____ DATA LISTING

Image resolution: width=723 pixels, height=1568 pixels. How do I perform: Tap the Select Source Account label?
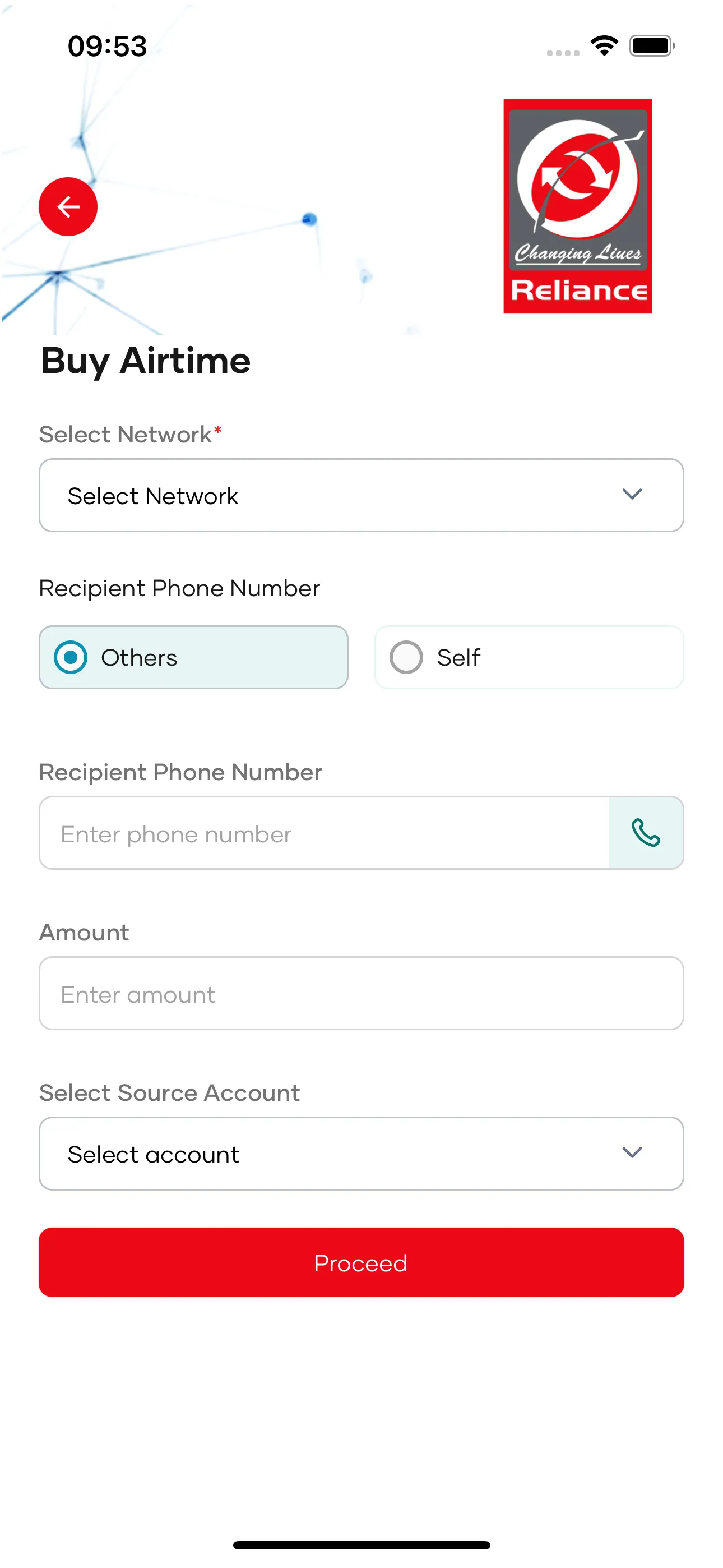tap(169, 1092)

________
____ DATA LISTING

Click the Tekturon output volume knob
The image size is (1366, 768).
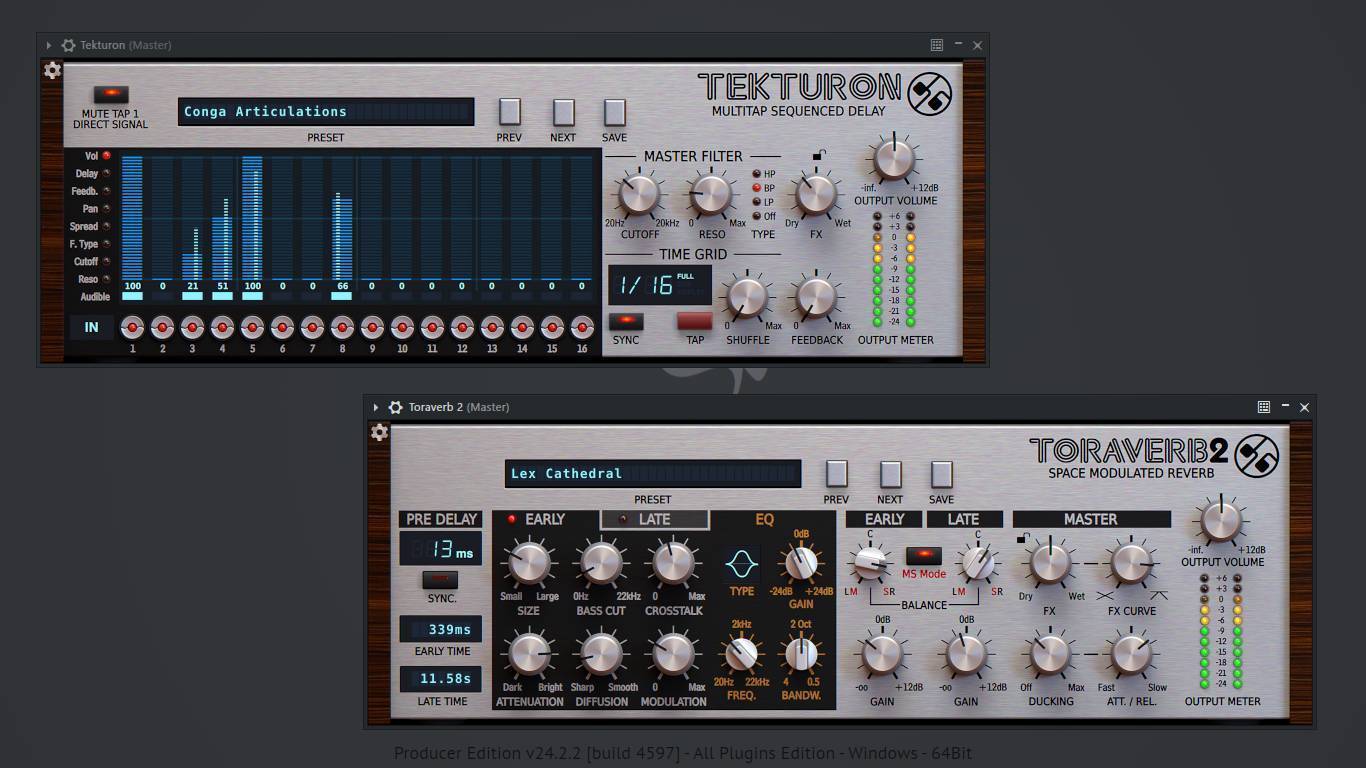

________
____ DATA LISTING

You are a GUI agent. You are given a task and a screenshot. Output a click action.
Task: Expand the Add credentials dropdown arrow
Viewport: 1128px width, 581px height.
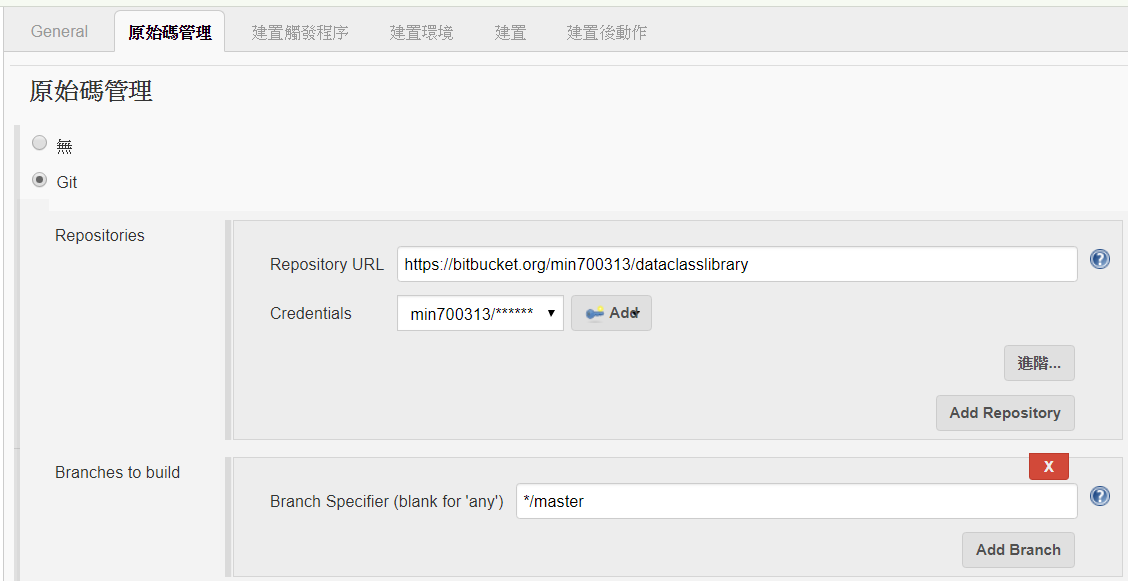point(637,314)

________

• [EXERCISE OBJECTIVE]:
Repeat exactly the lines of the listing above, from the one with "Click the Tekturon output volume knob" down to the one with "The image size is (1366, 768)."; both of those lines belong in the range.

• [EXERCISE ANSWER]:
Click the Tekturon output volume knob
The image size is (1366, 768).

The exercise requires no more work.